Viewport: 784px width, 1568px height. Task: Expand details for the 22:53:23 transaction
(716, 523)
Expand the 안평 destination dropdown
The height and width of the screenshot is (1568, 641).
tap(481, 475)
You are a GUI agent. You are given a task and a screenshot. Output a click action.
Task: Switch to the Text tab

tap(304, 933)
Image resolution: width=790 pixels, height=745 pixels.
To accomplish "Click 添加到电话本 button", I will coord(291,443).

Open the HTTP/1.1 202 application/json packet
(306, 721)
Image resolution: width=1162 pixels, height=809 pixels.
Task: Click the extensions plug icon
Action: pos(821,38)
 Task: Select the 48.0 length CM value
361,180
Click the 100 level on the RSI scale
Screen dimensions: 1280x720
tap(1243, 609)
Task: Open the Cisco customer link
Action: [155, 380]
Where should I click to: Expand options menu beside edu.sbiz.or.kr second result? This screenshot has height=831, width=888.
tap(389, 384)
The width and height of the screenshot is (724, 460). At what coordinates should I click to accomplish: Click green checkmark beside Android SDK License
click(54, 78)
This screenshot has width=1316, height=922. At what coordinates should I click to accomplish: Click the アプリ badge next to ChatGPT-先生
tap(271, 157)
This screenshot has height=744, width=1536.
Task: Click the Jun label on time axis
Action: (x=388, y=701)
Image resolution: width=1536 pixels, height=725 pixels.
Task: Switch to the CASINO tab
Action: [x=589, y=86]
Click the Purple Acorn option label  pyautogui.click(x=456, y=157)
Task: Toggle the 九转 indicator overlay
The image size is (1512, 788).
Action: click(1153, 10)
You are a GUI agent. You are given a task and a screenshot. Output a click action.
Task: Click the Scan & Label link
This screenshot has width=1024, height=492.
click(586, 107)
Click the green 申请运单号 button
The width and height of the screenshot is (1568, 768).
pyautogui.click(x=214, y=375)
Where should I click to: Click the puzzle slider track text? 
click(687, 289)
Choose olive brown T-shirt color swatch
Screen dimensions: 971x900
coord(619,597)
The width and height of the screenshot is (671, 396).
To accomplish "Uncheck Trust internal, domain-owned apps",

_ _ _ _

**Task to complete:** Swap every "Where should I click to" in the material above for "Where do I click to" and give the material back with nothing else changed.

**Response to the exercise:**
Viewport: 784px width, 1568px height. Task: Expand details for the 22:53:23 transaction
(716, 523)
Expand the 안평 destination dropdown
The height and width of the screenshot is (1568, 641).
tap(481, 475)
You are a GUI agent. You are given a task and a screenshot. Output a click action.
Task: Switch to the Text tab

tap(304, 933)
Image resolution: width=790 pixels, height=745 pixels.
To accomplish "Click 添加到电话本 button", I will coord(291,443).

Open the HTTP/1.1 202 application/json packet
(306, 721)
Image resolution: width=1162 pixels, height=809 pixels.
Task: Click the extensions plug icon
Action: pos(821,38)
 Task: Select the 48.0 length CM value
361,180
Click the 100 level on the RSI scale
Screen dimensions: 1280x720
tap(1243, 609)
Task: Open the Cisco customer link
Action: [155, 380]
Where do I click to: Expand options menu beside edu.sbiz.or.kr second result? This screenshot has height=831, width=888.
tap(389, 384)
The width and height of the screenshot is (724, 460). At what coordinates should I click to accomplish: Click green checkmark beside Android SDK License
click(54, 78)
This screenshot has width=1316, height=922. At what coordinates should I click to accomplish: Click the アプリ badge next to ChatGPT-先生
tap(271, 157)
This screenshot has height=744, width=1536.
Task: Click the Jun label on time axis
Action: (x=388, y=701)
Image resolution: width=1536 pixels, height=725 pixels.
Task: Switch to the CASINO tab
Action: [x=589, y=86]
Click the Purple Acorn option label  pyautogui.click(x=456, y=157)
Task: Toggle the 九转 indicator overlay
The image size is (1512, 788).
Action: click(1153, 10)
You are a GUI agent. You are given a task and a screenshot. Output a click action.
Task: Click the Scan & Label link
This screenshot has width=1024, height=492.
click(586, 107)
Click the green 申请运单号 button
The width and height of the screenshot is (1568, 768).
pyautogui.click(x=214, y=375)
Where do I click to: Click the puzzle slider track text? 
click(687, 289)
Choose olive brown T-shirt color swatch
Screen dimensions: 971x900
coord(619,597)
The width and height of the screenshot is (671, 396).
To accomplish "Uncheck Trust internal, domain-owned apps",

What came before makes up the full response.